Outside are wooden houses, paint worn by 400km per hour winds. The wooden houses are very expensive, as all lumber is imported, but are much better than the traditional and unhealthy turf and stone houses. (Warm and wet=TB.) There are drying racks for the fish and meat, individual ones at the houses and then the big community ones. There were pups around these when we reached them; adorable. The dogs are only respectful of their owners, though. The mama dog usually leads the dogsledge team. The driver uses the sound of the whip or voice commands to steer them. If a storm comes up, you tunnel in and sleep with your dogs. “Very cozy” (says the guide.) The children start out with two dogs and work their way up to twelve. “You have to grow up doing it.” The Inuits eat dandelion leaves with seal blood “Vitamin C”, and eat seal fat “which is delicious fresh—tastes like nuts—and not at all like pig fat.”

The children were climbing around (most of them got on the boat after we left it) and are adorable and round faced, smiling at us from a distance and racing up and down hills.
Back on the boat we went below, very cute and cozy, to a meal of sausage and creamed cabbage and potatoes, with veg soup for starters and chocolate bars for dessert.
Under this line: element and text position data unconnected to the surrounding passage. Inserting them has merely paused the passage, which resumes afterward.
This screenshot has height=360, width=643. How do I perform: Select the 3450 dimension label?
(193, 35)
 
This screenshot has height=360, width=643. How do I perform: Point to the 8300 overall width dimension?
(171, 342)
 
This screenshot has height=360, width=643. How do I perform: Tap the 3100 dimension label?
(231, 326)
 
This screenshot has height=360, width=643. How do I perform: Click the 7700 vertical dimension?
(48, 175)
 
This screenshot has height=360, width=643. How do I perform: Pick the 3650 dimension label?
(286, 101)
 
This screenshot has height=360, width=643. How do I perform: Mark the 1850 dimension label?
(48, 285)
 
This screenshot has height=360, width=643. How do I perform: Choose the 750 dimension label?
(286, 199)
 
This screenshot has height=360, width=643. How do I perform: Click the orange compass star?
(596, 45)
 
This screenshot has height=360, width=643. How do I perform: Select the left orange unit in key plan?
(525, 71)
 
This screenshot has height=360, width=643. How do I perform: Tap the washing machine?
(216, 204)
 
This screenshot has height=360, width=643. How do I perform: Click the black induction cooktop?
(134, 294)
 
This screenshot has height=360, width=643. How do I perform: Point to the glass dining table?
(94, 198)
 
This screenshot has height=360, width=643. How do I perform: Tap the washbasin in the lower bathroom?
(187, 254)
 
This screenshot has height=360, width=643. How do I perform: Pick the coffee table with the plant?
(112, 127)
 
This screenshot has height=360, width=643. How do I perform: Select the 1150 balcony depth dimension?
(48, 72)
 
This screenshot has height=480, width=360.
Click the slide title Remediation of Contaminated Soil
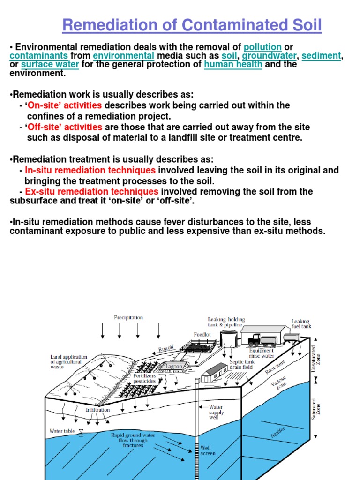tap(192, 25)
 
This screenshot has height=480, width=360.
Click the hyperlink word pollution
tap(262, 47)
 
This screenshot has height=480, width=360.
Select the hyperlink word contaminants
tap(39, 56)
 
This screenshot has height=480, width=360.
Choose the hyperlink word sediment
tap(321, 56)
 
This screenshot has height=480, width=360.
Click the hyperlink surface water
tap(50, 65)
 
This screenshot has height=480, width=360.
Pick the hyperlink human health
tap(233, 65)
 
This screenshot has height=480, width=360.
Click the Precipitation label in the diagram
tap(128, 317)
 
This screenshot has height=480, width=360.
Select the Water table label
tap(62, 431)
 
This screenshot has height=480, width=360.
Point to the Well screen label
tap(208, 450)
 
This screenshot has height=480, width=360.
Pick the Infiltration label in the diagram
tap(98, 409)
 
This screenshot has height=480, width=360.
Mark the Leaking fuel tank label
tap(301, 323)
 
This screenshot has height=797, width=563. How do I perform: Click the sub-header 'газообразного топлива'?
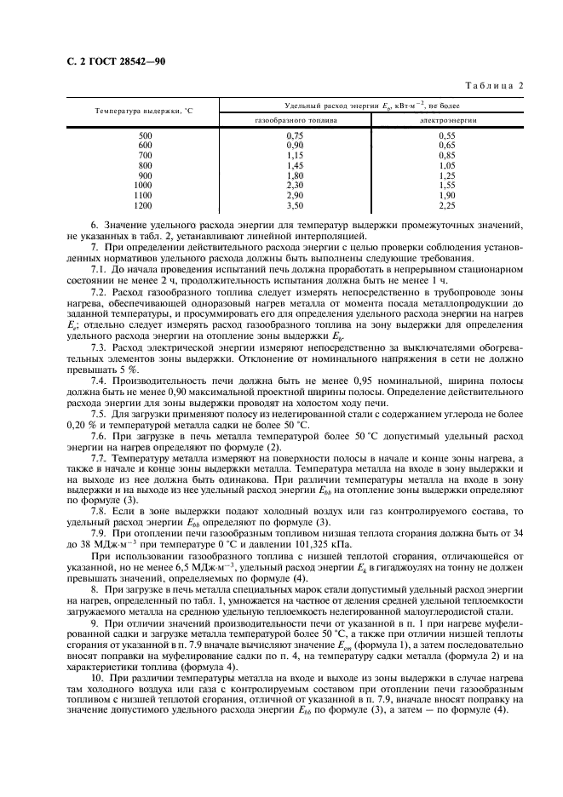tap(296, 121)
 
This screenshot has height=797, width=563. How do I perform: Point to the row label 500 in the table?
tap(145, 135)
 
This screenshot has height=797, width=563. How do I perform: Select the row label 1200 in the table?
tap(144, 205)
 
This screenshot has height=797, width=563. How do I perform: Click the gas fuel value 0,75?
tap(296, 135)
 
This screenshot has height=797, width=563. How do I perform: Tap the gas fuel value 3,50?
tap(296, 205)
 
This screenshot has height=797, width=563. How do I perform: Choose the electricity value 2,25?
tap(447, 205)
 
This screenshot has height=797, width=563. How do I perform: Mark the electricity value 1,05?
tap(447, 165)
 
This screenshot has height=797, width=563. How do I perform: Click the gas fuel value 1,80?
tap(296, 175)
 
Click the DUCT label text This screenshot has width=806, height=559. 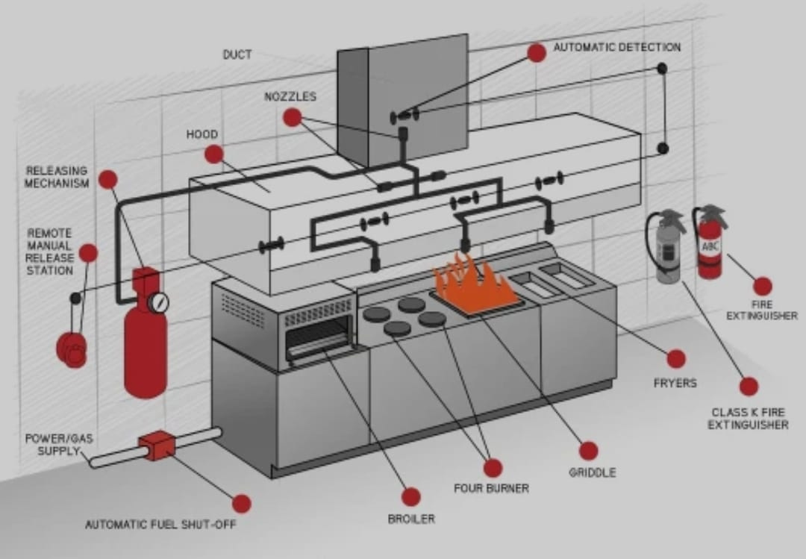point(237,54)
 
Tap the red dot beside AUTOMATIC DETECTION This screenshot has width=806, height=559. point(537,52)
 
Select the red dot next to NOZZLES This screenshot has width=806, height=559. point(292,117)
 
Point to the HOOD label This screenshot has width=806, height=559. point(202,134)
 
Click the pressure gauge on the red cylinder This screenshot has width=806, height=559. point(158,302)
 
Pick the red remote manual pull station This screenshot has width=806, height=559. point(72,348)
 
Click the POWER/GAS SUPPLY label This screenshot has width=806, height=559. point(59,445)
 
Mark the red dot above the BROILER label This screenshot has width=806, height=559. point(410,496)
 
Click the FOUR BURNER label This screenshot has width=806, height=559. point(491,488)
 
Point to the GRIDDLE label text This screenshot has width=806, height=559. point(592,472)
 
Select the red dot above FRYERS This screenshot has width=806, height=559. point(676,359)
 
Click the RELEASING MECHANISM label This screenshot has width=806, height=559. point(57,177)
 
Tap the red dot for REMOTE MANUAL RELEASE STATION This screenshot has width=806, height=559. point(88,253)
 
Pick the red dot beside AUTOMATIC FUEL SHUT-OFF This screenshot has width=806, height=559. point(241,504)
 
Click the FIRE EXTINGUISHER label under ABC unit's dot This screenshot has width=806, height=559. point(762,310)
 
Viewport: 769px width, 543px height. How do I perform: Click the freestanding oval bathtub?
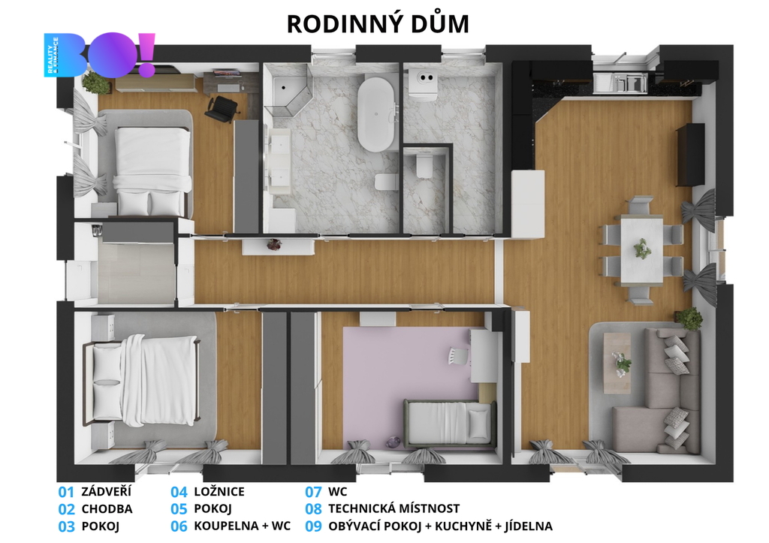tap(376, 114)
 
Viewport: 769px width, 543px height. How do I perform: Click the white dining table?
tap(641, 249)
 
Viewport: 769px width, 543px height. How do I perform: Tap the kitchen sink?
tap(621, 83)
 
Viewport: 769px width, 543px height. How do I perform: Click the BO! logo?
tap(100, 54)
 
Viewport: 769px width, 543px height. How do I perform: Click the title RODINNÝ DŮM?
tap(378, 24)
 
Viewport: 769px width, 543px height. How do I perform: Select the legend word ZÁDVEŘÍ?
tap(107, 491)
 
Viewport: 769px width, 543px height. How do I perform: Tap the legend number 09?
tap(313, 526)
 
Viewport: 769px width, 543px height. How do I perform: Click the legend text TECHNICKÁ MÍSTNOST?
tap(394, 508)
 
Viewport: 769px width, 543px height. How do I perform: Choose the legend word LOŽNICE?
tap(219, 491)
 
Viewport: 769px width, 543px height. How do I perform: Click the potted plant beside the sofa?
tap(689, 318)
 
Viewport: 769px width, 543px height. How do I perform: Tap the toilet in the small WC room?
tap(424, 165)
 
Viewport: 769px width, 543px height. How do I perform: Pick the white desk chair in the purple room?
tap(457, 356)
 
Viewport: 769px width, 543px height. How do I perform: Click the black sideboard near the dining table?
tap(690, 155)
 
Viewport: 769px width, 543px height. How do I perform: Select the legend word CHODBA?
tap(107, 508)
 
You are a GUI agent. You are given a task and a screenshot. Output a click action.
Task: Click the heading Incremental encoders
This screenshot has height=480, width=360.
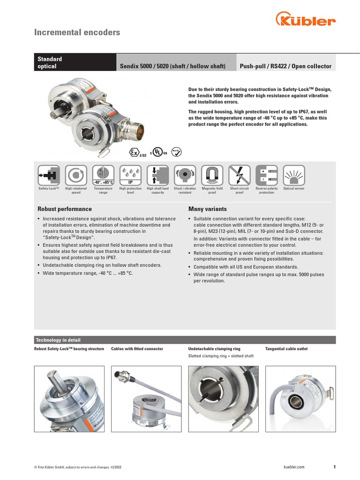click(77, 32)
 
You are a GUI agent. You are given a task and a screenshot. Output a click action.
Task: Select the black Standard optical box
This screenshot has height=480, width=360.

The way home, however, was…not much fun. We were rolling, tossing, and HEAVING. (literally, in some cases.) It was interesting to watch the waves on the icebergs, but rather miserable to feel. It felt wonderful to be back on dry land.

The next day we were back in the helicopter to leave. The weather didn’t cooperate too well, being wet and rainy. Made for an interesting helicopter ride. There was quite a long wait at Kulusuk airport, as only six people per time can come on the helicopter. We had “weather” taking off, but eventually got back to Reykjavik and more familiar territory.

Quite beautiful, a fascinating experience; I would like to have had longer than the three days, but it has left an indelible impression.